Benchmarking your Invenio instance¶
The operations that we are going to run in this section can be highly demanding. Therefore, you might not want to run them against a production instance since it might cause downtime.
Nonetheless, we want to have an environment that resembles as close as possible to our InvenioRDM instance. In consequence, we might want to add some data to our instance in order to have some records to stress-test against.
Populate your instance¶
Already populated instances
If you already have content in the instance this step is not needed.
We are going to create some demo records using a new CLI command.
We are going to use invenio
commands. You can lunch a job using the
provided job templates
(recommended) or execute them in a web container's terminal.
OpenShift commands
The following commands assume you are using OpenShift. For bare Kubernetes, commands might be slightly different.
Launch a job
You will need to either download the file from here
or go to the jobs
folder if you have the helm-invenio
repository cloned in your machine.
The following job will be executed by a worker and create 10 demo records.

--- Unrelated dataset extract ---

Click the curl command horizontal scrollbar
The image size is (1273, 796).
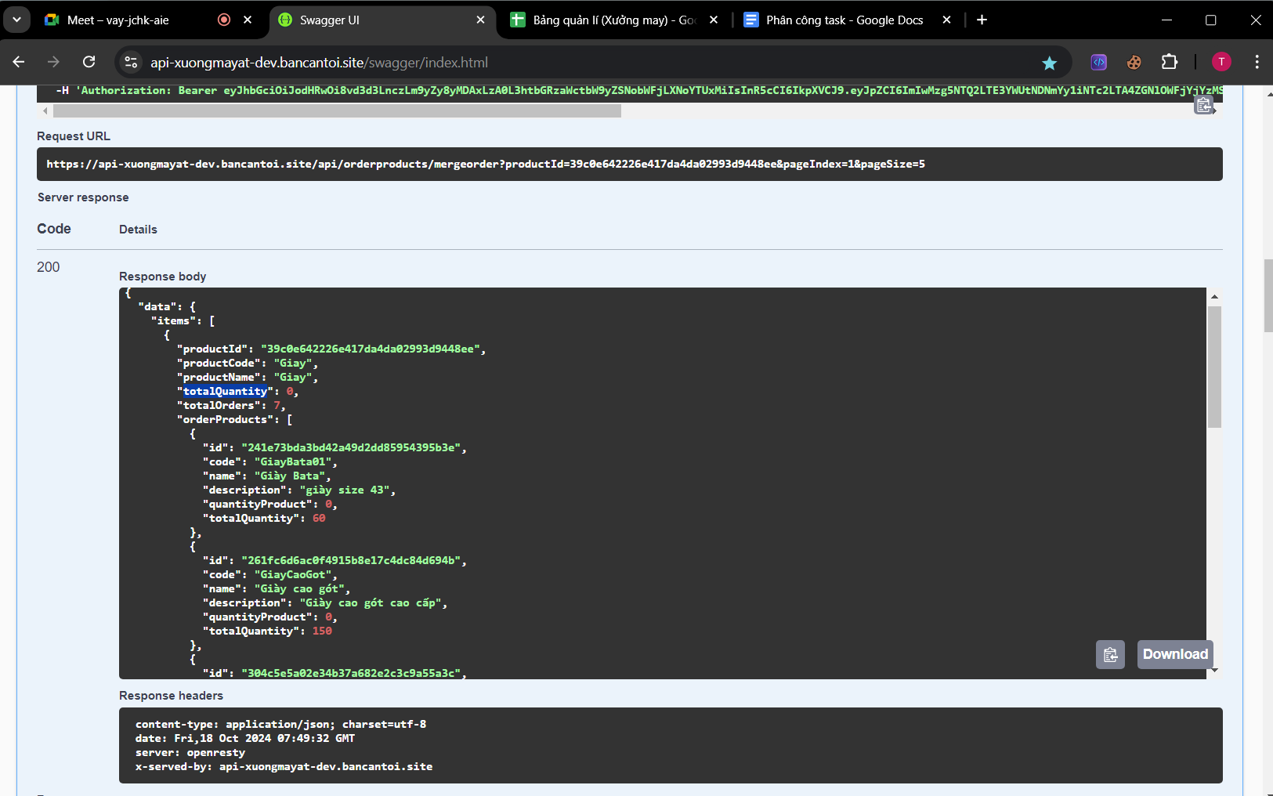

$ oc process -f job.yml --param JOB_NAME='demo-data' \
--param JOB_COMMAND='invenio rdm-records demo' | oc create -f -
Execution in a web container
To populate the instance with the alternative method, you need to connect to a running pod, activate python3 and execute the command:
$ oc get pods # List all pods
$ oc exec -it <web-pod-id> bash # Connect to a web pod
$ . scl_source enable rh-python36 # Activate python3
$ invenio rdm-records demo # Create 10 demo records
This methods populate the instance with 10 records. If you need more, you can run it multiple times. However, obtaining a high number of records might be time consuming with this method. In that case, you can use bulk indexing, you can find more documentation on how to do it here.
Benchmark¶
In order to test the load that your instance is able to stand, you can use
Locust. Here
you can find a locustfile.py
file ready to test an Invenio instance. Let's
test it!
First install locust:
$ pip install locust
The given locust file makes use of some values that you might want to adjust to your instance:
RECID = 'h2kh0-vfq12'
NON_EXISTING_RECID = 9999
SEARCH_QUERY = "Baker"
RECID
represents the ID of a record that exists in the instance, while
NON_EXISTING_RECID
represents one that doesn't. Finally, SEARCH_QUERY
should contain a string that matches a limited amount of records. The
purpose of this query is to test when only certain records are returned.
A full query (i.e. all records) is also tested.

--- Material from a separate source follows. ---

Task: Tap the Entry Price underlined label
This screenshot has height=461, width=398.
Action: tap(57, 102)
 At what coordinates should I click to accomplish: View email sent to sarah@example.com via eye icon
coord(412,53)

Then, in order to lunch the tests you need to be in the directory where the
locustfile.py
is:
$ curl https://raw.githubusercontent.com/inveniosoftware/helm-invenio/master/benchmark/locustfile.py \
-o /path/where/to/save/locustfile.py
$ cd /path/where/to/save/
$ locust
Once it is running, you can navigate to the web interface and set the amount of users/and users joining per second. Play with these numbers until you reach the number of requests per second (shown in the top right) that you are looking for.